Du point de vue de l’OTAN, nous n’échapperons pas à la nécessité de qualifier ces cyberattaques. Entrent-elles dans la catégorie des menaces et des actes couverts par l’article 5 ? (la clause de défense mutuelle du traité de l’Atlantique Nord). D’aucuns croient évacuer le débat en répétant qu’il est difficile d’établir la responsabilité d’un Etat en matière de cyberattaques. C’est une esquive, avec l’espoir que les effets de telles attaques demeureront limités. Si tel n’était pas le cas, nous ne pourrions plus longtemps plaider l’ignorance et l’impuissance. Alors, il faudra poser des actes souverains.
Comment la situation peut-elle, selon vous, évoluer ?
Mal, très mal. Une guerre de haute intensité ne peut être exclue. Citons ici Julien Freund, dont le centième anniversaire de la naissance (2021) est passé inaperçu : « Il faut prévoir le pire pour qu’il n’advienne pas ». Dans la présente situation, complaisance et « accommodements » (le nouveau terme pour plaider l’apaisement) sont exclus. A l’inverse, soyons fermes, renforçons les solidarités géopolitiques occidentales et réarmons. La « paix par la force » donc. Invoquer sans cesse le « dialogue avec la Russie » a quelque chose de pathétique.
Quel rôle l’Union européenne et la France peuvent-elles jouer ?
La France, l’Union européenne et les Etats qui composent cette dernière ne sont pas sur Sirius : une offensive russe en Ukraine, ce grand pays à cheval sur l’Europe centrale et orientale, provoquerait une onde de choc qui balaierait tout le Continent, avec de multiples répliques et répercussions.

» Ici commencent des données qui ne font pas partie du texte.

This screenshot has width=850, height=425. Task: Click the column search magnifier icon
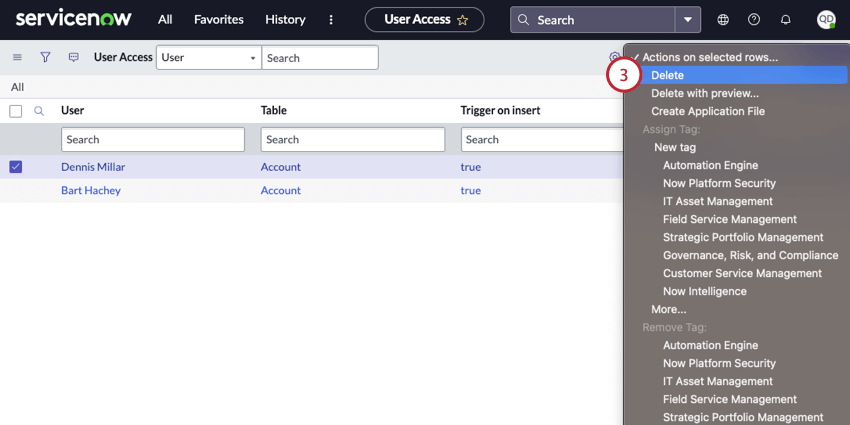(39, 111)
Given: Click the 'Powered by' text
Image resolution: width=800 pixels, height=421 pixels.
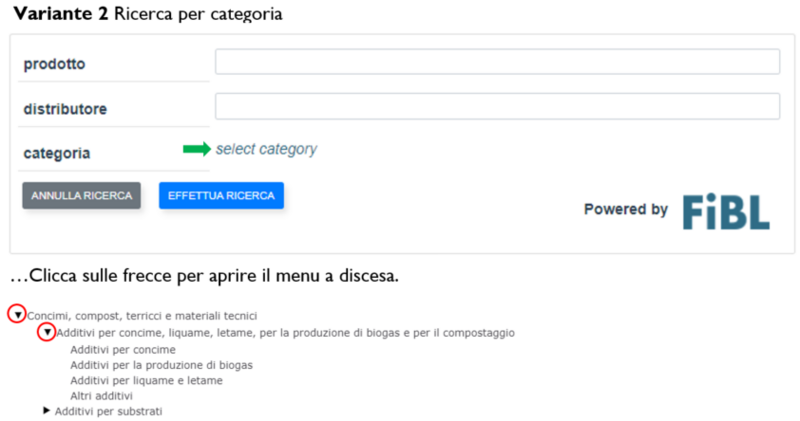Looking at the screenshot, I should (625, 209).
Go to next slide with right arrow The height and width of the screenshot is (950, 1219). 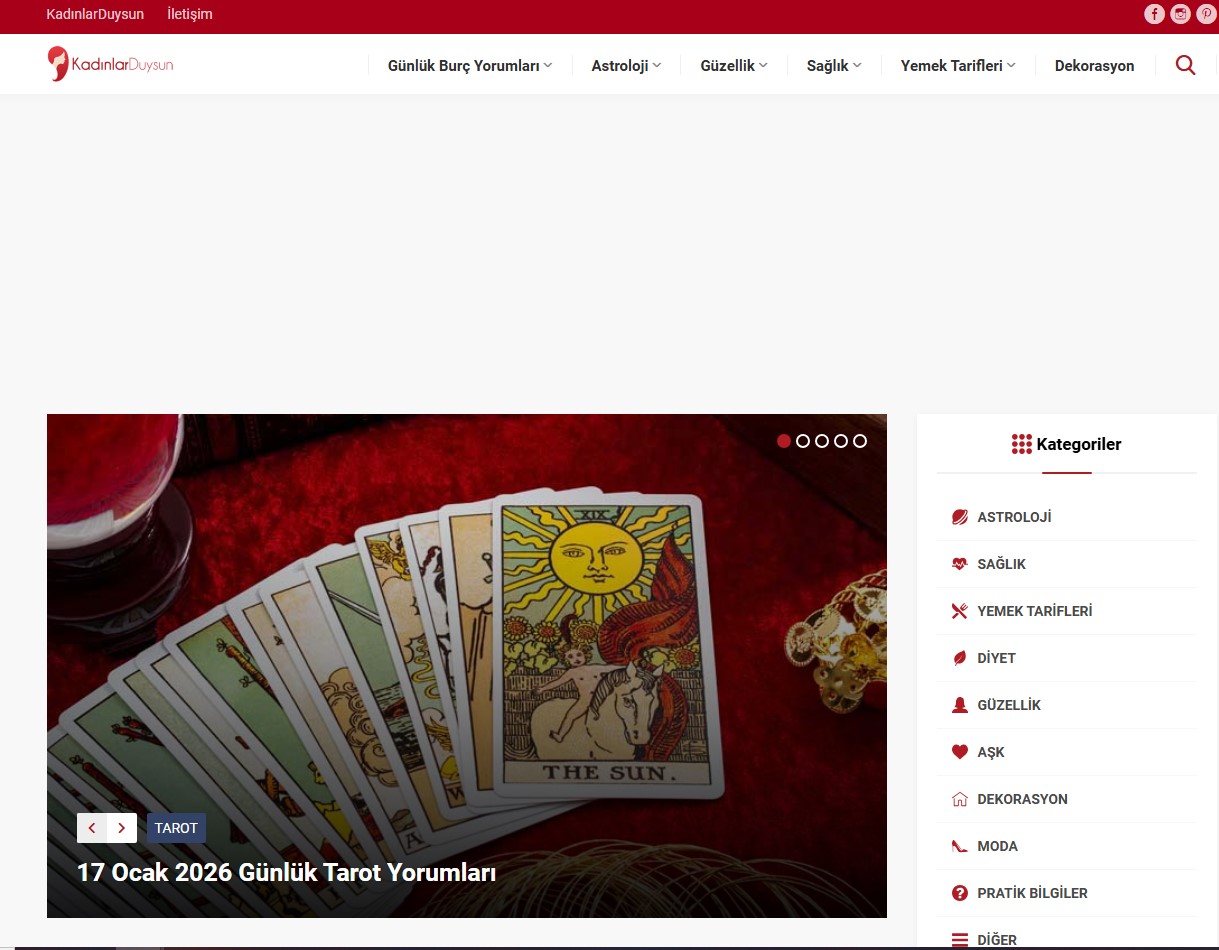(x=122, y=828)
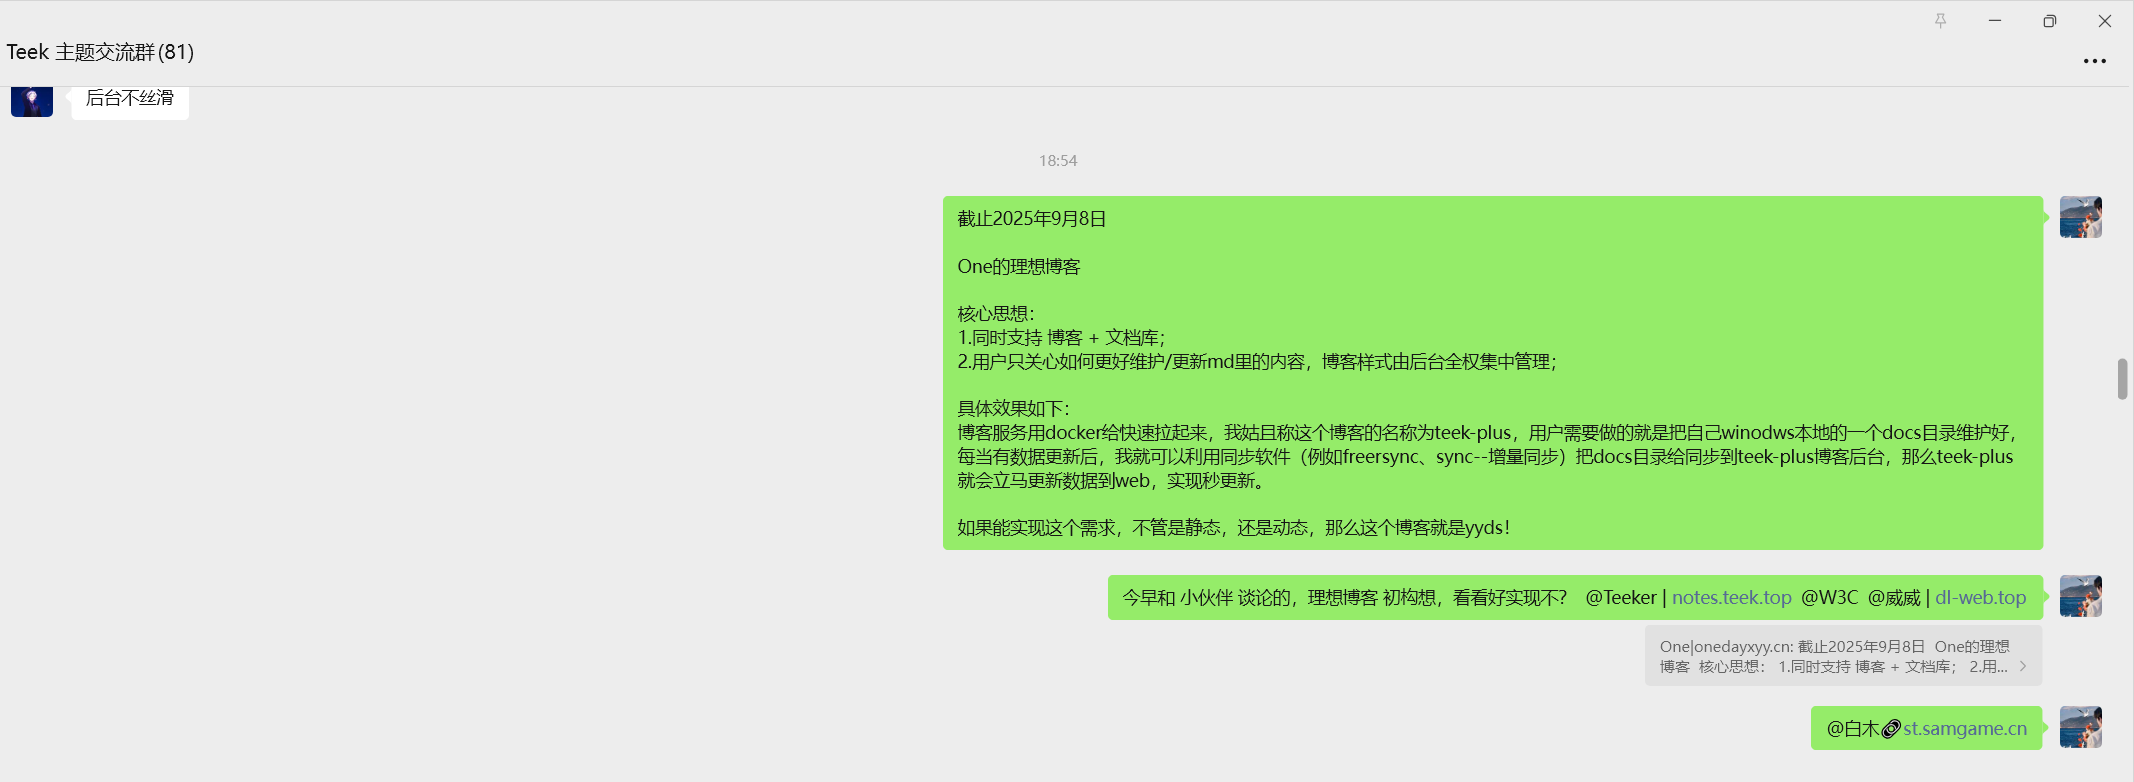Open the notes.teek.top link

coord(1731,598)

Nul ne pourrait s’abstraire d’un tel contexte, aux plans militaire, stratégique et géopolitique. L’économie et le système énergétique seraient également touchés. Ne fantasmons donc pas sur une tierce voie. C’est une échappatoire mentale.
Au vrai, les questions de défense relèvent d’abord des Etats, maîtres des moyens militaires, et de l’OTAN, cette grande alliance occidentale qui regroupe la majeure partie des Etats européens. En revanche, le cadre d’action qu’est l’Union européenne est important pour les sanctions économiques et technologiques. Ces sanctions sont utiles et efficaces, mais leurs effets relèvent d’un laps de temps plus long que celui des coups de force militaires. La priorité est de faire front, politiquement, diplomatiquement et militairement.